Comment a été écrite la dernière saison de « Dix pour cent »

Comment a été écrite la dernière saison de « Dix pour cent »

05 novembre 2020
Séries et TV
Camille Cottin et Fanny Sidney dans l'épisode 5 de la saison 4 de Dix pour cent
Camille Cottin et Fanny Sidney dans l'épisode 5 de la saison 4 de Dix pour cent Christophe Brachet-FTV/Mon Voisin Productions/Mother Production
Pour cette dernière saison de Dix pour cent, la créatrice Fanny Herrero a laissé sa place de directrice d’écriture à Victor Rodenbach, qui s’est fait notamment connaître avec la série Les Grands, diffusée sur OCS. Il lui aura fallu presque un an et demi pour réussir, avec son équipe de scénaristes, à donner à la série phare de France 2 le final qu’elle méritait. Il revient pour le CNC sur son travail.

En quoi consiste la direction d’écriture ?

En gros, il y a deux phases : d’abord, on construit les arches narratives, c’est donc vraiment un travail d’auteur avec les mains sur le clavier.
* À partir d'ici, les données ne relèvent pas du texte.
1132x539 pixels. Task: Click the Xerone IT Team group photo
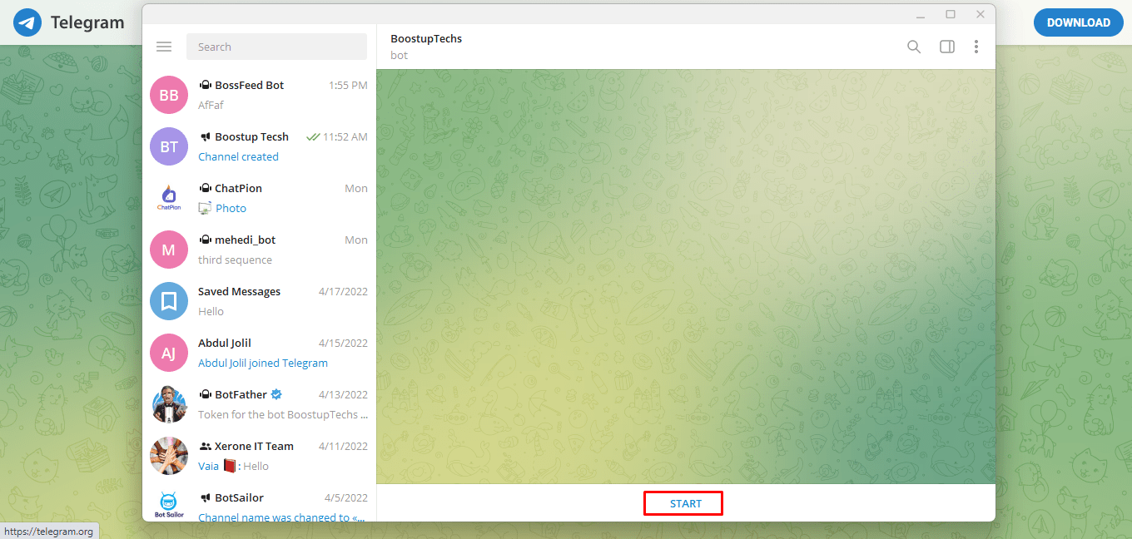pyautogui.click(x=169, y=456)
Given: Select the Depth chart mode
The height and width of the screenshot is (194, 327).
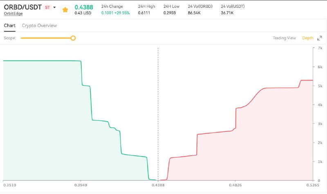Looking at the screenshot, I should click(x=308, y=38).
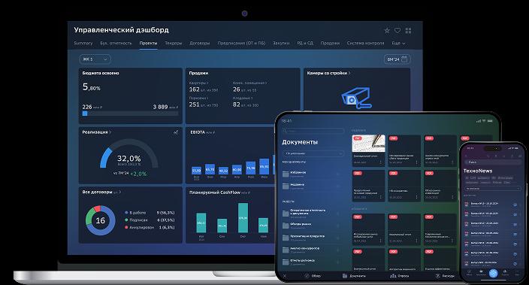Expand the Ещё menu in the tab bar
Screen dimensions: 529x285
pyautogui.click(x=398, y=43)
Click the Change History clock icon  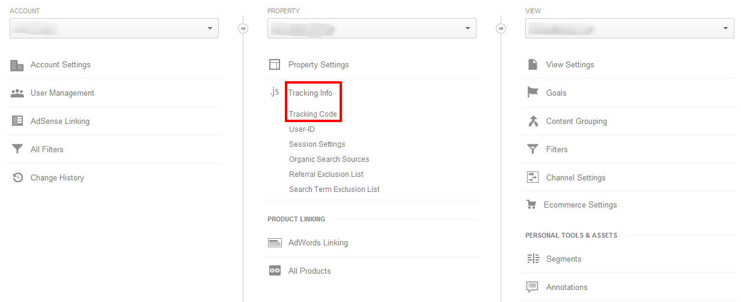pos(17,177)
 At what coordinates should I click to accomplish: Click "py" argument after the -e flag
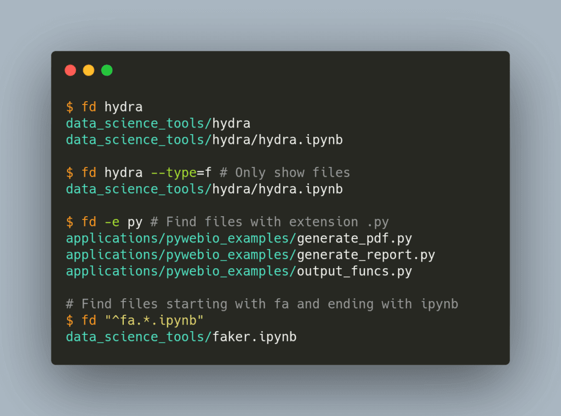135,222
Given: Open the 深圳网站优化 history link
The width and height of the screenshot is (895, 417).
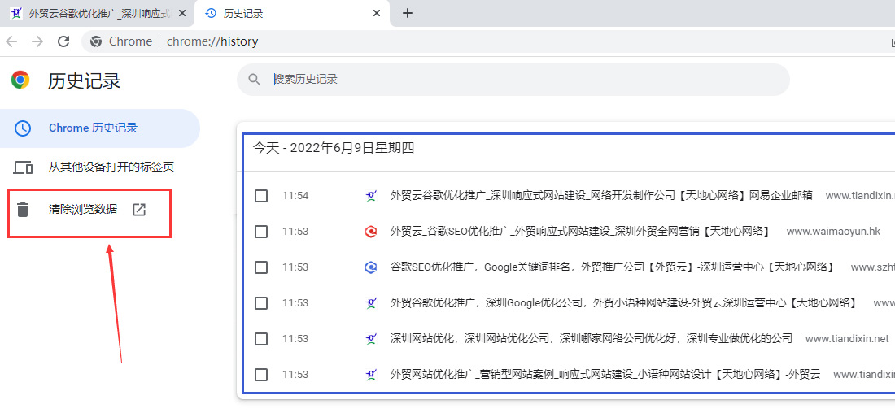Looking at the screenshot, I should point(591,339).
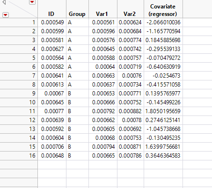Click the first empty ID cell below row 16

click(x=52, y=165)
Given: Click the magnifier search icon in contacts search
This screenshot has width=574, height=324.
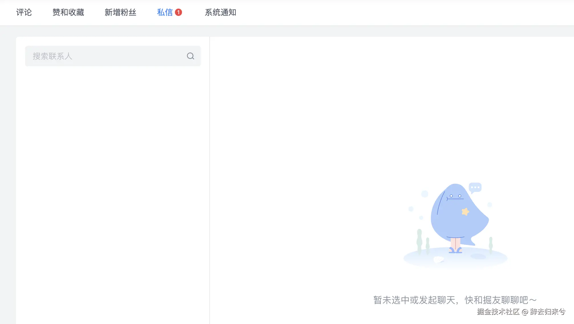Looking at the screenshot, I should (191, 56).

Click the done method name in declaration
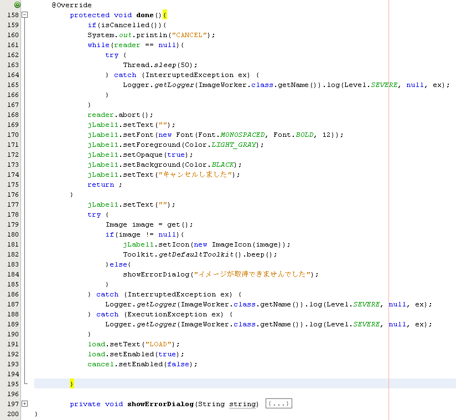click(145, 15)

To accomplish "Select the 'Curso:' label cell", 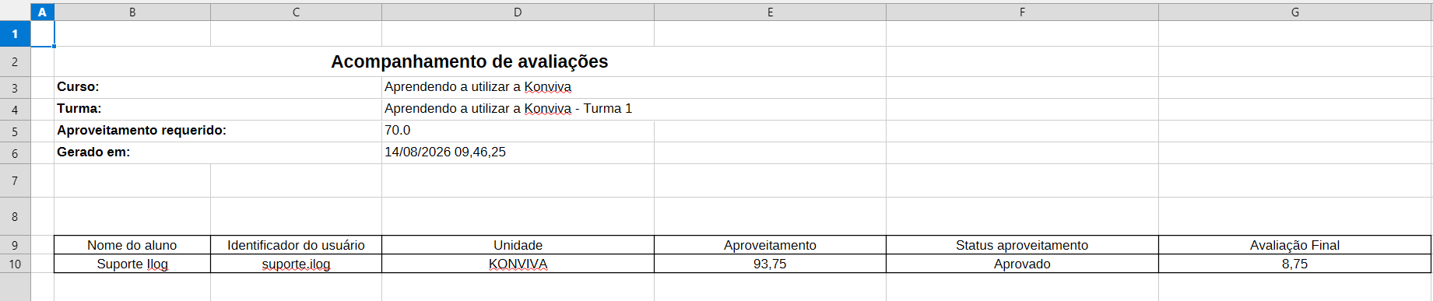I will tap(218, 87).
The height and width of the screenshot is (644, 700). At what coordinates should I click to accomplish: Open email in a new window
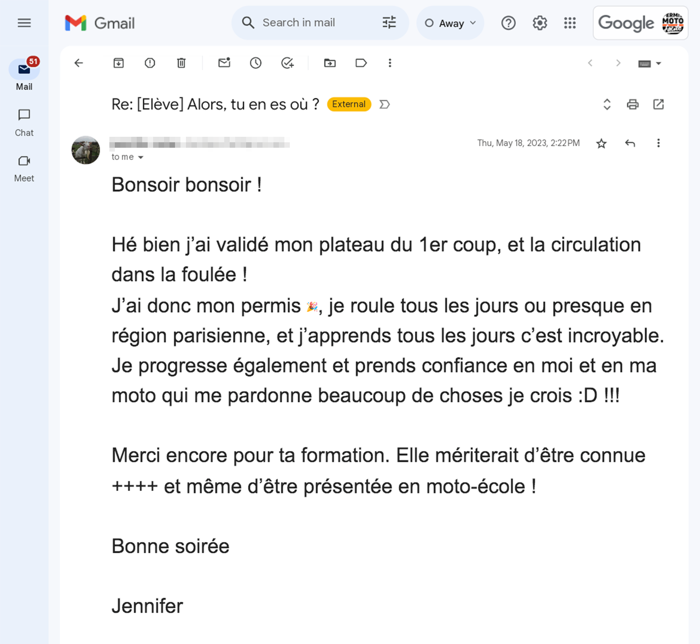658,104
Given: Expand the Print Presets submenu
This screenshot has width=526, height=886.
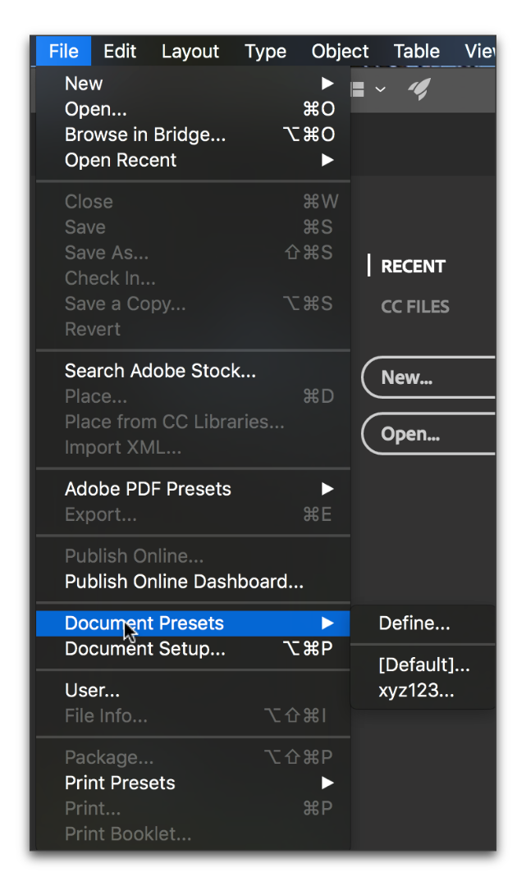Looking at the screenshot, I should click(327, 783).
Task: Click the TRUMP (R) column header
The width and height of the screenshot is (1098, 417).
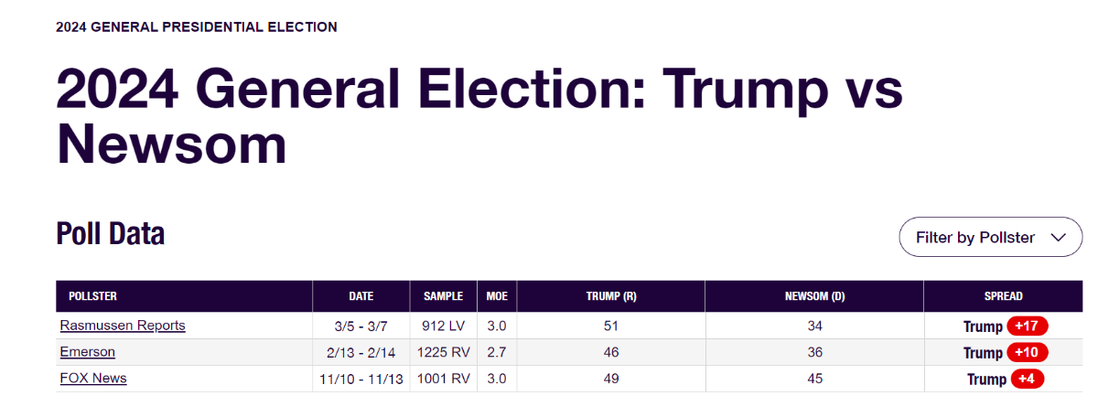Action: (x=611, y=296)
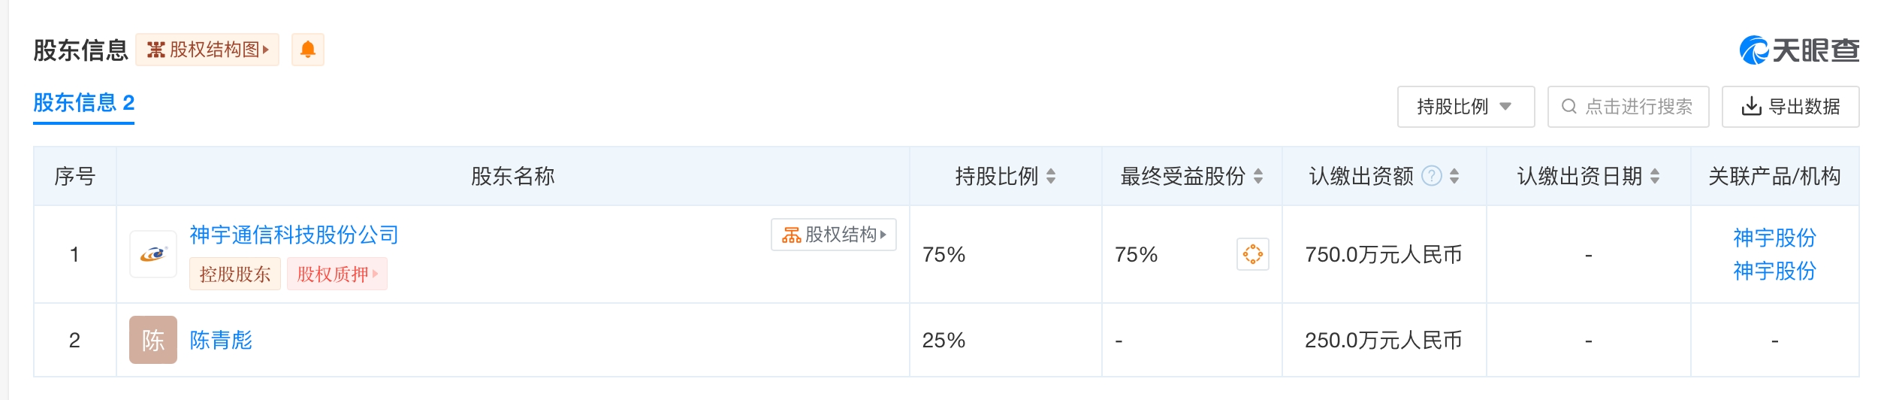Click the 神宇通信 company logo thumbnail
The height and width of the screenshot is (400, 1884).
click(x=153, y=254)
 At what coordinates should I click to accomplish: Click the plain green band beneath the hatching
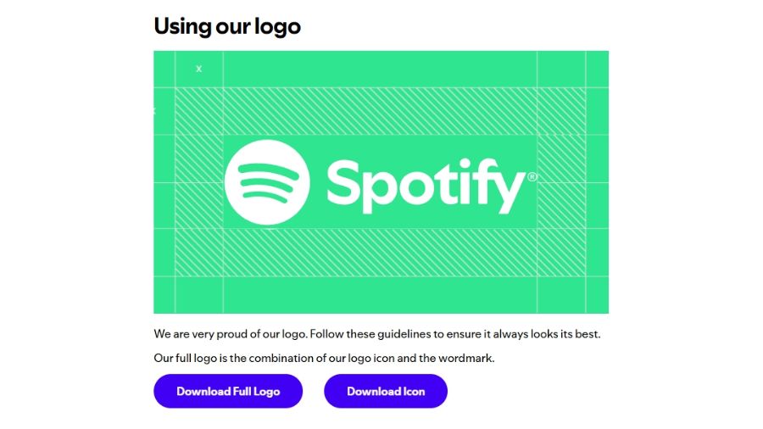click(x=381, y=295)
On pose les bases et la structure de la saison avec les grandes lignes et les points d’étapes de ce qui va arriver pour les personnages récurrents. Ensuite, il y a la phase de chef d’orchestre où on coécrit les scénarios avec des auteurs différents pour chaque épisode, avec pour idée d’assurer la cohérence globale.

Quelle est la différence entre ce qu’on appelle un directeur d’écriture et un showrunner ?

Lorsqu’on est showrunner, on a des prérogatives de production qui dépassent le cadre de l’écriture. Le showrunner aura, par exemple, un droit de regard non seulement sur les scénarios, mais aussi sur les costumes, la musique voire la réalisation.

Comment êtes-vous arrivé sur cette dernière saison de Dix pour cent ?

Ce sont les producteurs de la série [Mon Voisin Productions et Mother Production, NDLR] qui nous ont contactés, Vianney Lebasque et moi. Nous étions en train de finir la série Les Grands et visiblement, ils ont été sensibles à notre travail. Ils nous ont donc proposé de prendre le relais de Fanny Herrero. Au départ, Vianney, qui est aussi réalisateur, devait réaliser une partie des épisodes de la saison. Pour des raisons personnelles, il a dû se retirer du projet que j’ai donc poursuivi seul…

Mais il est tout de même crédité à l’écriture ?

Bien sûr. Nous avions commencé à écrire ensemble, nous avions notamment construit les arches narratives de la saison. Après son départ, j’ai assuré seul la direction d’écriture des épisodes.

Comment s’est déroulée la transition avec Fanny Herrero ?

Ça s’est passé très simplement. On a beaucoup discuté, elle connaissait notre travail. On a senti qu’elle avait confiance en nous, en notre amour de la série. Ça l’a rassurée. Mais elle ne voulait plus travailler sur la série. C’était tout de même un défi : il fallait à la fois écrire quelque chose qui ne renie pas tout ce que les spectateurs aiment depuis trois saisons, tout en arrivant à s’exprimer et à exister personnellement.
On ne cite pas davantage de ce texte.